Petunjuk Tugas a.
Keluarkan baris-baris dari daftar di bawah sebagai urutan bernomor tanpa baris kosong. Mulailah pada baris yang memuat "Given: Click the handwritten" dan berhentilah setelah baris yang memuat "Action: 15,177".

Kutipan Teks.
To some degree, curhat memang bisa membantu banget saat kita butuh teman bicara karena terlepas dari apa pun gendernya, kita adalah makhluk sosial. Kita semua butuh interaksi dan butuh tempat cerita. 


Curhat juga ga mesti dilakukan dengan orang terdekat kita. Kita juga bisa curhat dengan strangers.


Semalam gue baca di X, ada seorang pengemudi ojol cerita bahwa ia menerima sebuah orderan. Tapi bukan untuk mengantar orang atau makanan, melainkan untuk menemani kliennya curhat.


Sang klien sedang mengalami dilema berat dan ia meminta abang ojol untuk nemenin dia ngobrol di sebuah coffee shop. Di sana ia curhat selama dua jam dan memberi imbalan bagi sang ojol yang telah menemaninya curhat.


Kalau tidak salah di negara lain ada jasa layanan mendengarkan keluhan yang bentuknya bukan psikolog atau pun psikiater. Bahkan ada semacam ‘listening library’ di mana orang-orang bisa curhat secara gratis. Bentuk apps-nya juga tersedia.

Petunjuk Tugas b.
Ulangi dengan persis bagian teks tentang curhat di atas. Mulailah pada kata-kata "To some degree, curhat" dan berhentilah setelah "telah menemaninya curhat.".

Daftar Tersedia.
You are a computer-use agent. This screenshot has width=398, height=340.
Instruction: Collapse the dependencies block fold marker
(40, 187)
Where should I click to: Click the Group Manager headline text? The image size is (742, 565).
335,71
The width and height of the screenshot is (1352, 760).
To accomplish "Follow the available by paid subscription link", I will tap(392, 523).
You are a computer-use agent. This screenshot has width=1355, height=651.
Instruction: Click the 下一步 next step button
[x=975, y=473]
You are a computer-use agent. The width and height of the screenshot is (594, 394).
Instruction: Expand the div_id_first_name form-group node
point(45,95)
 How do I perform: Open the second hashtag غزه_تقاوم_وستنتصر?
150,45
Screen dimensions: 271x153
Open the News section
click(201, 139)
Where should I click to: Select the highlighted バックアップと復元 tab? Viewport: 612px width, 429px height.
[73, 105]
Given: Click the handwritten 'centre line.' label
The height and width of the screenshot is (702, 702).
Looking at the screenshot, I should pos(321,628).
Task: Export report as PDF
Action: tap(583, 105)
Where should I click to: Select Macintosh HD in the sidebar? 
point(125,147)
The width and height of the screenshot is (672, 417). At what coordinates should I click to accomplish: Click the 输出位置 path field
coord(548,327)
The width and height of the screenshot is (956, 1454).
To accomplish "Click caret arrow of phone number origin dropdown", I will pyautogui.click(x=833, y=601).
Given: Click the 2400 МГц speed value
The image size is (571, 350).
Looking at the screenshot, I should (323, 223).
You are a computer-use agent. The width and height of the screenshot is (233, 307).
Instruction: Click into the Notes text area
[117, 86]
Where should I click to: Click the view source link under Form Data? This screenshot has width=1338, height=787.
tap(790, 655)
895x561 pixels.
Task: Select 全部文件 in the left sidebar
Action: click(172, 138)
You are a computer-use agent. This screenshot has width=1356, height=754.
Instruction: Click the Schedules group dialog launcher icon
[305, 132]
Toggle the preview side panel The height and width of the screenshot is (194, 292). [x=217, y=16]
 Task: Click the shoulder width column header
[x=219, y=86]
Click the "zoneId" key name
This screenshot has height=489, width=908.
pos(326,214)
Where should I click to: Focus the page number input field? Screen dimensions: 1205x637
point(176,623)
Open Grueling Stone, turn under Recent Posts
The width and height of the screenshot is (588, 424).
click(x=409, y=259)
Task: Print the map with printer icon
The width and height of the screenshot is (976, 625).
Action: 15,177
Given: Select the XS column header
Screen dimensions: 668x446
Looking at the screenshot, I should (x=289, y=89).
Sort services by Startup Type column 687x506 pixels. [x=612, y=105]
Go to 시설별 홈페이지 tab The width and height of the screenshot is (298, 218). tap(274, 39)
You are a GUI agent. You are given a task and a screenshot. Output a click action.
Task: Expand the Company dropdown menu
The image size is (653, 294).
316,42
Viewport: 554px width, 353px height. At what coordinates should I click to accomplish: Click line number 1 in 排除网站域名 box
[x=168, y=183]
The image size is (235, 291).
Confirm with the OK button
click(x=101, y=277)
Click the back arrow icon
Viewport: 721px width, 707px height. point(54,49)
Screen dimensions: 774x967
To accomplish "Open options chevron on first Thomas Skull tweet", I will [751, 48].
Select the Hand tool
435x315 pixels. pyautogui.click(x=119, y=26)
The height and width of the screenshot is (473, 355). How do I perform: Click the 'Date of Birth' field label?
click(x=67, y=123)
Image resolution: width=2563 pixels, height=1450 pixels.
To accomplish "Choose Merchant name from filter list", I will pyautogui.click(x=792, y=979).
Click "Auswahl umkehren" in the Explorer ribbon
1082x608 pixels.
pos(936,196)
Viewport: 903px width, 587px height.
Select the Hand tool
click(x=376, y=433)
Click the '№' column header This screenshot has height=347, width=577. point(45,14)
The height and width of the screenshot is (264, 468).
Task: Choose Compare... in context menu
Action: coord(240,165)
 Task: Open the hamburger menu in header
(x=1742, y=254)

Jawaban Benar a.
1. Given: Click the handwritten 'centre line.' label
2. The height and width of the screenshot is (702, 702).
3. Looking at the screenshot, I should pos(321,628).
4. Task: Export report as PDF
5. Action: tap(583, 105)
6. Where should I click to: Select Macintosh HD in the sidebar? 
7. point(125,147)
8. The width and height of the screenshot is (672, 417). At what coordinates should I click to accomplish: Click the 输出位置 path field
9. coord(548,327)
10. The width and height of the screenshot is (956, 1454).
11. To accomplish "Click caret arrow of phone number origin dropdown", I will pyautogui.click(x=833, y=601).
12. Given: Click the 2400 МГц speed value
13. The image size is (571, 350).
14. Looking at the screenshot, I should (323, 223).
15. You are a computer-use agent. The width and height of the screenshot is (233, 307).
16. Instruction: Click into the Notes text area
17. [117, 86]
18. Where should I click to: Click the view source link under Form Data? This screenshot has width=1338, height=787.
19. tap(790, 655)
20. 895x561 pixels.
21. Task: Select 全部文件 in the left sidebar
22. Action: click(172, 138)
23. You are a computer-use agent. This screenshot has width=1356, height=754.
24. Instruction: Click the Schedules group dialog launcher icon
25. [305, 132]
26. Toggle the preview side panel The height and width of the screenshot is (194, 292). [x=217, y=16]
27.  Task: Click the shoulder width column header
28. [x=219, y=86]
29. Click the "zoneId" key name
30. This screenshot has height=489, width=908.
31. pos(326,214)
32. Where should I click to: Focus the page number input field? Screen dimensions: 1205x637
33. point(176,623)
34. Open Grueling Stone, turn under Recent Posts
35. The width and height of the screenshot is (588, 424).
36. click(x=409, y=259)
37. Task: Print the map with printer icon
38. The width and height of the screenshot is (976, 625).
39. Action: 15,177

Jawaban Benar b.
To some degree, curhat memang bisa membantu banget saat kita butuh teman bicara karena terlepas dari apa pun gendernya, kita adalah makhluk sosial. Kita semua butuh interaksi dan butuh tempat cerita. 


Curhat juga ga mesti dilakukan dengan orang terdekat kita. Kita juga bisa curhat dengan strangers.


Semalam gue baca di X, ada seorang pengemudi ojol cerita bahwa ia menerima sebuah orderan. Tapi bukan untuk mengantar orang atau makanan, melainkan untuk menemani kliennya curhat.


Sang klien sedang mengalami dilema berat dan ia meminta abang ojol untuk nemenin dia ngobrol di sebuah coffee shop. Di sana ia curhat selama dua jam dan memberi imbalan bagi sang ojol yang telah menemaninya curhat.